The Blizzard of ’93 Strikes Lawrence County

Thirty years ago today–March 12, 1993–it began to snow in Lawrence County and across most of the eastern United States. When the day ended on March 14, hurricane-force winds had dumped record amounts of snow across the country.

The Blizzard of ’93, as the storm is called, cost the United States 33 lives, more than $8.7 billion in damage, and left millions without power. Mount Le Conte, Tennessee saw a baffling 56 inches of snow.

Although the worst of the storm was south, east, and northeast of Lawrence County, the NOAA Regional Climate Center estimates that Lawrence County saw between three and six inches of snow that weekend, and some local people went without electricity for several days.
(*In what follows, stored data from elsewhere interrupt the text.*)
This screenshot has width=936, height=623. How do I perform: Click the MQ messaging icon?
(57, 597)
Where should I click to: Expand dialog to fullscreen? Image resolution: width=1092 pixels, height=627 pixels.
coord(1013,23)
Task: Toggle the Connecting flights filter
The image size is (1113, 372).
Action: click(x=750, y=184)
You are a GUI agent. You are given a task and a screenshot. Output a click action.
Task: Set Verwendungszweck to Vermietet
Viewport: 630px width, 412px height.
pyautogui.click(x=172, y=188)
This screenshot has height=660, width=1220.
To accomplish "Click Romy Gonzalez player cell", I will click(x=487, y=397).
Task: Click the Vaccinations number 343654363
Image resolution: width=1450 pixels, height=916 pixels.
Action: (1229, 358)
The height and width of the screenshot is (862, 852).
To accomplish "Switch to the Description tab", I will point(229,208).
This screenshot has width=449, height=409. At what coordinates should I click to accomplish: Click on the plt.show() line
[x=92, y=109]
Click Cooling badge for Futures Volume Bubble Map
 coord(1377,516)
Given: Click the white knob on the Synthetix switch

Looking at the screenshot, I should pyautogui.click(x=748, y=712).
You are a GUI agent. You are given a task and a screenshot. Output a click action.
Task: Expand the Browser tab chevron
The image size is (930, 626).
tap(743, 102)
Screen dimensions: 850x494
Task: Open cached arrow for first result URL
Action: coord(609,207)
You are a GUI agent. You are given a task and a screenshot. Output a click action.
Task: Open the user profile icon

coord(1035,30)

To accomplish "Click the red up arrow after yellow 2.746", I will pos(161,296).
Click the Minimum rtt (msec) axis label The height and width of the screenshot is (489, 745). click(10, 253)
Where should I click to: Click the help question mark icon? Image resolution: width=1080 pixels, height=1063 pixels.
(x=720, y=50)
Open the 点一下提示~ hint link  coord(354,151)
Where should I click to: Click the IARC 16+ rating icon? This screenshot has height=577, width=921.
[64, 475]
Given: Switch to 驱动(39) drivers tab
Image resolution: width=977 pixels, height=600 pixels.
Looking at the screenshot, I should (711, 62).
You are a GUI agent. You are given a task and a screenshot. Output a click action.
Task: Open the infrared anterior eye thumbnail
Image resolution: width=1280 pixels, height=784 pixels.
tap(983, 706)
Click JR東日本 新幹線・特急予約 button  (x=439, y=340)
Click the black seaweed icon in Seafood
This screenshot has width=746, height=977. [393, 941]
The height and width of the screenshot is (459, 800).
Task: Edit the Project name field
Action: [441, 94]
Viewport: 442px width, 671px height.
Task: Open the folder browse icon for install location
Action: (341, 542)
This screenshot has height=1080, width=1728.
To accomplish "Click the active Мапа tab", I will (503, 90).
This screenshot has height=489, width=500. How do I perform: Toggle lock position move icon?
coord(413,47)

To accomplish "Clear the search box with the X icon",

As the snow began to fall on March 12, an unusual meeting began at the Lawrence County Courthouse. About 20 Amish men showed up to share their concerns about proposed legislation with the county commission’s safety committee and Lawrence County’s state representative. The proposed bill would have required strobe lights to be placed on alhorse-drawnl vehicles in Tennessee.

The purpose of the bill was to make the buggies more visible at night to motorists, but the men who gathered at the courthouse while the snow continued to fall outside saw the proposal as a threat to their religious liberties. The Old Order Amish of Lawrence County use no gas or electric-powered vehicles and travel exclusively by horse.

As Amish Bishop Eli Stuzman told the committee that night, “We are trying to follow what our forefathers have taught us. We ain’t going to put them on our buggies. We’ll take jail before we pay any fine.” Another Amish man who was present for the meeting reiterated Stuzman’s sentiment when he said that he would “rot in jail” before he placed a strobe light on his buggy.

The committee had considered postponing its meeting due to the developing weather situation, but they had no way of quickly notifying the Amish men who had planned to attend, none of whom had access to television or radio.

In Lawrence County, the Blizzard of ’93 is sometimes confused with the Ice Storm of 1994 which occurred less than a year later. The Ice Storm of 1994 caused much more widespread damage to the local power grid.

The photos attached are screenshots from home video made by Iler Mae Alley in Deerfield, western Lawrence County on March 13, 1993. The blizzard occurred on Iler Mae and husband Chester Alley’s fiftieth wedding anniversary.